# Approximately certain

## Problem

In this problem we look at several sets of physical quantities. Some of the quantities are very precisely stated and will be possible to work out exactly. Others might be clearly stated, yet will defy an exact calculation. Others might not be clearly stated: you will need to state some more assumptions or do some research before a meaningful approximation might be made (be scientific about
this process).Whilst it might not be possible to calculate exactly each value, each does have a value: **you are required to arrange each of these in order of magnitude** . Be sure to justify your ordering with scientific and mathematical rigour.

The energy:

- Used to walk up the steps of the Burk Dubai skyscraper ($818$m)
- Contained in a full-sugar can of coke
- Contained in a single atom of lead (according to Einstein's equation $E=mc^2$)
- Needed to boil a kettle of tap water

- For a radio wave to travel halfway around the world
- For a top sprinter to run $1$mm at top speed
- For the end of the second hand on a watch to move a distance of $1$ micron
- For a test tube of hydrogen gas to fully combust when exposed to a flame

- You could jump vertically up on the surface of the moon
- You could throw a tennis ball-sized lump of lead
- Between peaks of two sound waves caused by two successive hand claps in your fastest possble round of applause
- You can run in $1$ second

- Of the atmosphere
- Of all of the people in the world
- Of the north polar ice cap
- Of all of the living bacteria presently living on Earth

Can you make up other similar quantities?
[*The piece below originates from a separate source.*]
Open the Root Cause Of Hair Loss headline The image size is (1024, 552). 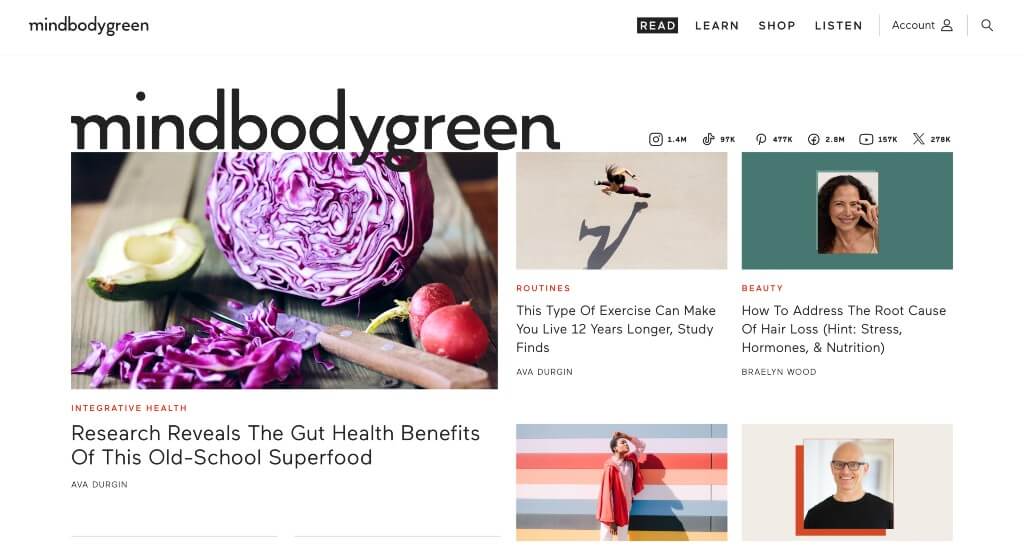tap(844, 329)
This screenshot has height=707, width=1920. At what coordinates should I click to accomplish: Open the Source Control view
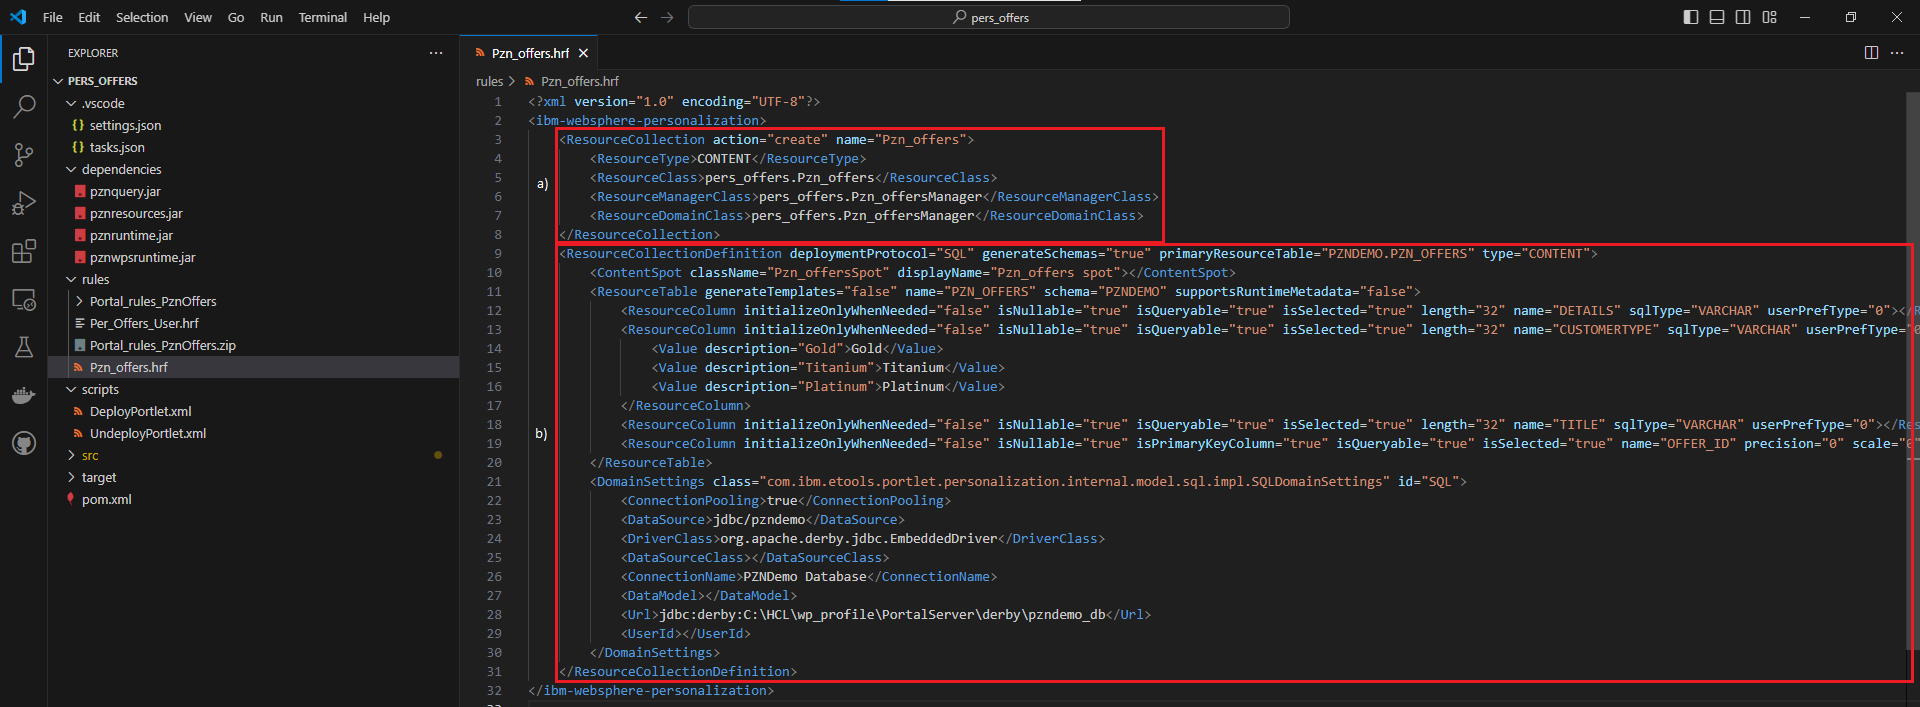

Be inventive!

## Getting Started

For some questions, you may need to be more accurate in your estimations than others to arrange the list in order of magnitude.

## Student Solutions

## Teachers' Resources

### Why do this problem?

This problem gives an excellent workout in estimation and calculation using a wide range of physical equations and situations. It is rather open, and will particularly benefit those students used to following recipes in their work. It also highlights the fact that in science it is rather hard to calculate anything without making some sort of assumptions. Good science will clearly state and be aware of these assumptions; bad science will ignore them.

### Possible approach

### Key questions

- What is precisely stated and what is not precisely stated?
- What factors would complicate the most accurate calculation? How can we deal with these? Which factors can we neglect and which are important?
- Can you give quick, sensible lower and upper bounds on the quantities before attempting a computation?
- Is a detailed computation necessary for all of the parts of the problem?